Les neurones du dégoût

Le dégoût, une émotion qui émerge des profondeurs de notre cerveau

Les émotions sont des phénomènes physiologiques et psychologiques de courte durée qui représentent des modes d’adaptation efficaces aux changements de notre environnement. Ainsi le dégoût est une réaction vive, consciente, mais hors du contrôle volontaire, en réponse à une perception sensorielle, souvent provoquée par la vue d’un objet ou d’une situation, et suscitant un mouvement de répulsion.

Comme son étymologie le souligne, le dégoût se rattache fondamentalement à l’alimentation. Son origine serait de susciter un comportement de rejet protégeant le corps de l’ingestion d’aliments potentiellement toxiques(1). Mais, puisque les infections bactériennes et virales peuvent être transmises autrement que par ingestion, ce concept a rapidement été considéré comme une adaptation vers la prévention des maladies infectieuses en général.

Le dégoût serait donc originairement provoqué par des nourritures que le mangeur ne saurait ingérer du fait de raisons biologiques. Les recherches en psychologie et en sciences sociales montrent cependant que cette émotion est tout autant suscitée par des aliments que le mangeur ne saurait ingérer pour des raisons socioculturelles, sans réelles raisons biologiques. Et encore plus largement, elle s’applique hors du domaine alimentaire, à toute chose, événement ou objet qu’une personne peut ne pas apprécier du tout(1).

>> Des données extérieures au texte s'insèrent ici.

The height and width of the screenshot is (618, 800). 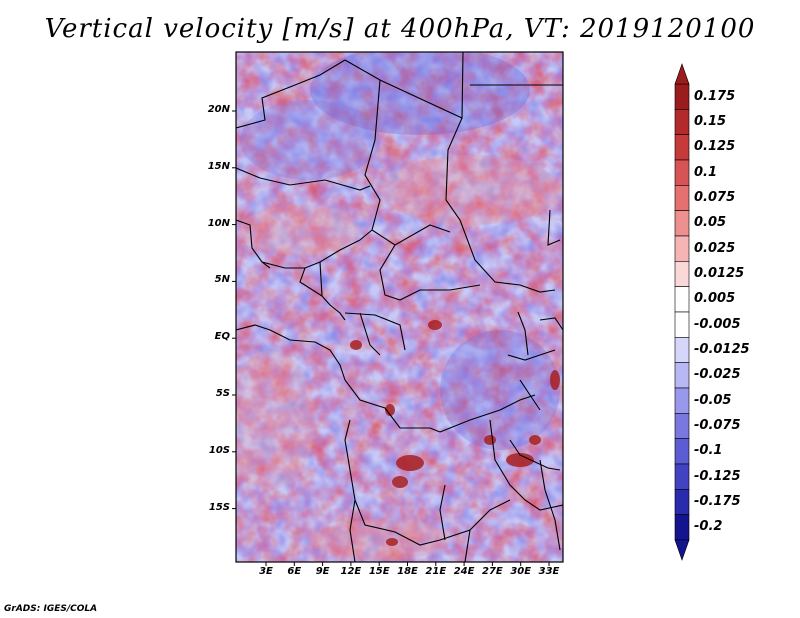 I want to click on colorbar-label: -0.2, so click(x=708, y=527). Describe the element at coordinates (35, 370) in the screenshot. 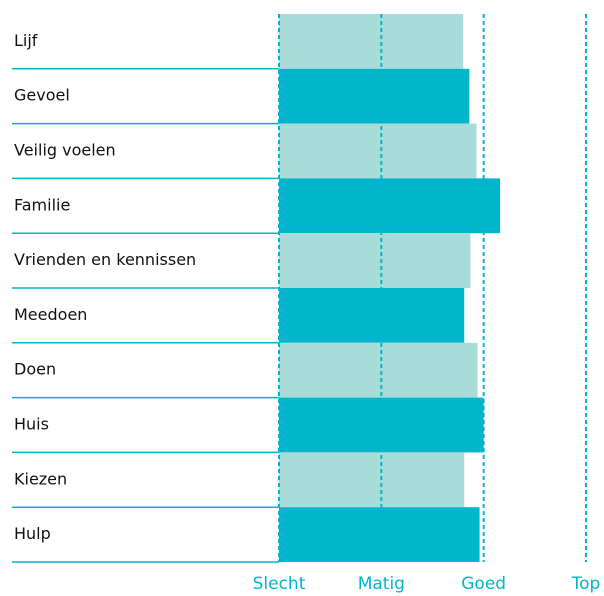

Le cortex insulaire, coloré en rose sur cette illustration, n’est visible que lorsque l’on retire une partie de la couche la plus externe de l’encéphale. La sensation du dégoût est corrélée avec l’activation des neurones de la partie antérieure du cortex insulaire.
Wikimedia, à partir de Sobotta’s Textbook and Atlas of Human Anatomy 1908.

Tout cela se passe dans notre cerveau. Les neurosciences montrent que l’émotion du dégoût est corrélée, lors de la perception de stimuli dégoûtants (2,3), avec une forte activation de la partie antérieure du cortex insulaire, parfois en moins de 300 millisecondes (4). Ce même cortex insulaire antérieur est également fortement impliqué dans le traitement des sensations gustatives et olfactives. Des patients chez qui cette partie du cortex est lésée ont de réelles difficultés soit à ressentir du dégout (5), soit à reconnaître cette émotion exprimée sur le visage de quelqu’un d’autre !(6)

Cette image montre l’activation de certaines structures du cerveau lors de la stimulation par des odorants dégoûtants ou plaisants. Dans cette image issue d’une IRM, l’encéphale est visualisé vu de dessus, en coupe. Les zones en rouge sont celles activées par un odorant dégoûtant, celles en vert par un odorant plaisant. On remarque une activation dans les parties antérieures des cortex insulaires droit et gauche pour une odeur dégoûtante, alors que cette activation est confinée à une zone plus postérieure et seulement à droite pour une odeur plaisante.
Wicker et al. 2003.

Notes et références

(1) Rozin P et al (2008). Disgust. In Handbook of emotions, 3rd ed. (pp. 757-776). New York : Guilford Press.

(2) Calder AJ et al (2007). Eur. J. Neurosci., 25(11), 3422-3428. Disponible ici.

(3) Wicker B et al (2003). Neuron, 40(3) :655-664. Disponible ici.

(4) Des mesures qui ont pu être effectuées par l’implantation d’électrodes directement dans les aires du cerveau, ici la partie ventrale de l’insula antérieure. Cette technique permet d’avoir une très bonne résolution temporelle de l’activation des neurones. Krolak‐Salmon P et al (2003). Ann. Neurol., 53(4), 446-453.

(5) Mitchell IJ et al (2005). J. Neuropsychiatry Clin. Neurosci., 17(1), 119-121. Disponible ici.

(6) Calder AJ et al (2000). Nat. Neurosci., 3(11), 1077. et Adolphs R et al (2003). Brain Cogn., 52(1), 61-69. Disponible ici.